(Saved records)
━━━━━━━━━━
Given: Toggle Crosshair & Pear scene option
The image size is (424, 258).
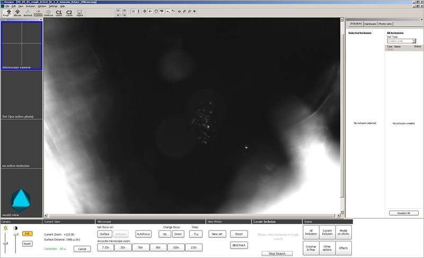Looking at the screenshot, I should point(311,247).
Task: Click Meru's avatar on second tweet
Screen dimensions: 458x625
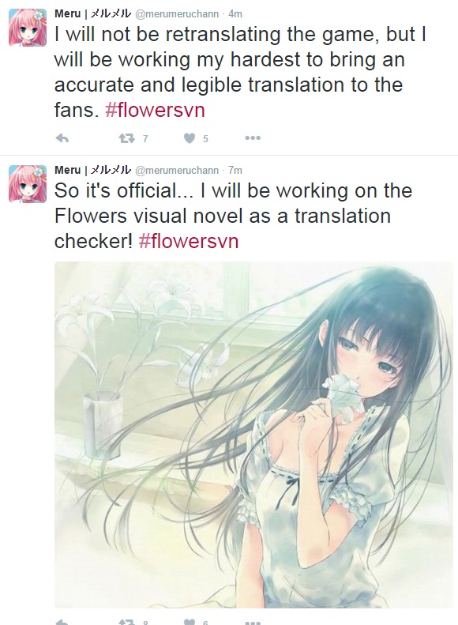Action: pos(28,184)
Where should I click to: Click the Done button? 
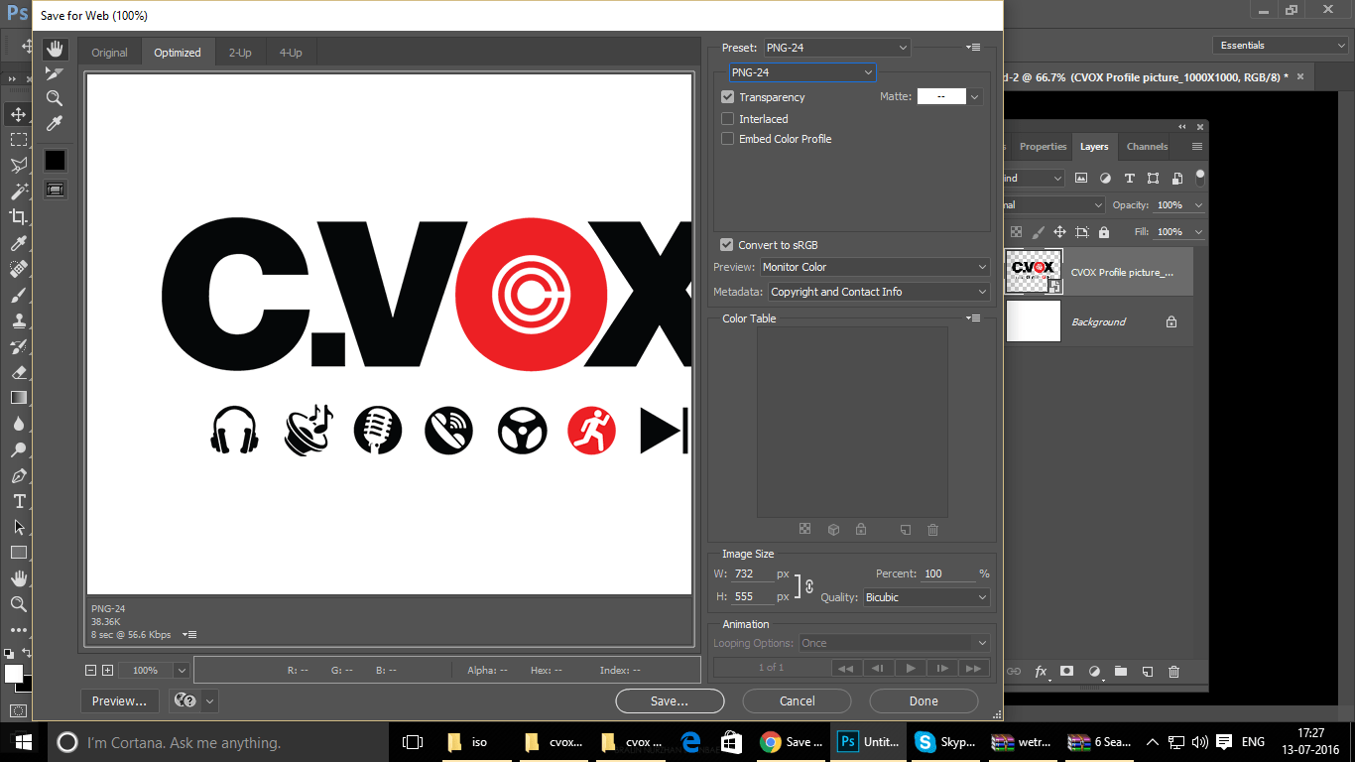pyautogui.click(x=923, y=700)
━━━━━━━━━━
• [TASK BRIEF]: Can you repeat the lines above word for word, leaving the pictures out?

• [RESULT BELOW]:
Given: Toggle Crosshair & Pear scene option
The image size is (424, 258).
Looking at the screenshot, I should point(311,247).
Task: Click Meru's avatar on second tweet
Screen dimensions: 458x625
Action: pos(28,184)
Where should I click to: Click the Done button? 
pyautogui.click(x=923, y=700)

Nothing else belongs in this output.